1. ITV Report

London’s Lost Jewels: The Cheapside Hoard

The Cheapside Hoard is regarded as the world's largest cache of Elizabethan and Early Stuart jewellery.

The Hoard was found in 1912, and over 100 years later it still remains the most important source of knowledge of Elizabethan and Jacobean jewellery in England.

The Cheapside Hoard is going on display at the Museum of London.
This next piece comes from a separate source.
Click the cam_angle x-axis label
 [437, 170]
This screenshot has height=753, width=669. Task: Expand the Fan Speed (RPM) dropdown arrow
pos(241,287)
The exhibition will look at why and when it was buried and by whom.

Ever since the unexpected discovery in June 1912, the Cheapside Hoard has been swathed in mystery, rich in questions that had been left unanswered for too long.

The Stafford intaglio has been absolutely vital in shedding new light on the collection, providing crucial dating evidence for the deposition of the Hoard between 1640 and 1666, and making a specific link to an individual who had international connections and a penchant for collecting gems and antiquities.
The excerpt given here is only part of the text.